** Opening Text passage block **

Små grodorna (Swedish for "The Little Frogs") is a traditional Swedish dance and song traditionally performed at midsummer, where the participants dance around the maypole. The dance involves movements that illustrate body parts that frogs lack, namely "ears" (öron) and "tails" (svansar). Occasionally, Små grodorna is also sung at Christmas, but instead of dancing around the maypole, Swedes dance around the Christmas tree.

The melody originates from the refrain of a military march from the French Revolution, "La Chanson de l'Oignon" ("The Onion Song"), with the text "Au pas, camarade, au pas camarade / au pas, au pas, au pas!" ("In step, comrade"). The enemies of the French at the time, the British, changed the text with condescending irony to "Au pas, grenouilles!" ("In step, little frogs"). The melody is still in use in a French children's song with the original lyrics "Au pas camarades", and is also used on military occasions. It is not known how the melody ended up in Sweden, but the Swedish lyrics are clearly inspired by the English version.

** Closing Text passage block **
** Opening Provided records block **

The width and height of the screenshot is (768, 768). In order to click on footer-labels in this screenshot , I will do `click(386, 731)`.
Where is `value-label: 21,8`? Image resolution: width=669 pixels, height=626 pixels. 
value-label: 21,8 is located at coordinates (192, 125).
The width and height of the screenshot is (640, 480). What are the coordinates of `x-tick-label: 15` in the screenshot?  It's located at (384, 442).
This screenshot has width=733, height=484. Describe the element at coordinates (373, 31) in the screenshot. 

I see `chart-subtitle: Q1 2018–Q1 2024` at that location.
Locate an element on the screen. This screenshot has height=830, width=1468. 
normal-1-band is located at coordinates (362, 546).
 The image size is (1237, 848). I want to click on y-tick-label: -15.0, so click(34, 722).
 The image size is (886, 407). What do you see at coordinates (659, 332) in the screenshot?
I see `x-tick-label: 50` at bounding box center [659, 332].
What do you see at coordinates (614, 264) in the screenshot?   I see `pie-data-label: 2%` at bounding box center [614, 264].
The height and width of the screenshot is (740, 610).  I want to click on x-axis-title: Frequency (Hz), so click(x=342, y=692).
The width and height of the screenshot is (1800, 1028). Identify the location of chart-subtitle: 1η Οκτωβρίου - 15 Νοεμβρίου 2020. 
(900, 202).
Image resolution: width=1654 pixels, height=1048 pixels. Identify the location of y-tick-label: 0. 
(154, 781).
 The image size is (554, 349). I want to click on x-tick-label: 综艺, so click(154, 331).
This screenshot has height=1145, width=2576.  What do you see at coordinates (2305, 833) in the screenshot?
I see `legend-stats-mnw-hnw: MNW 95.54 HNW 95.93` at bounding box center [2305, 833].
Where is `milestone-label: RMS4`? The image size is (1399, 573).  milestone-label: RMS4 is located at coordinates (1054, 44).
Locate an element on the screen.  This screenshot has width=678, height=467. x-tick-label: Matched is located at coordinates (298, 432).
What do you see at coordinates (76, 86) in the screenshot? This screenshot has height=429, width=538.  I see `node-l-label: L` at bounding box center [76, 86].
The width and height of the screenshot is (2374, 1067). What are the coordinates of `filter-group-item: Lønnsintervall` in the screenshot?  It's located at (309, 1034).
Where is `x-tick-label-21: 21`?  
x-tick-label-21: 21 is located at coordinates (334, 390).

** Closing Provided records block **

Exercise instructions. In the text about Små grodorna, the melody comes from the refrain of which French Revolution military march?

Exercise result. "La Chanson de l'Oignon" ("The Onion Song")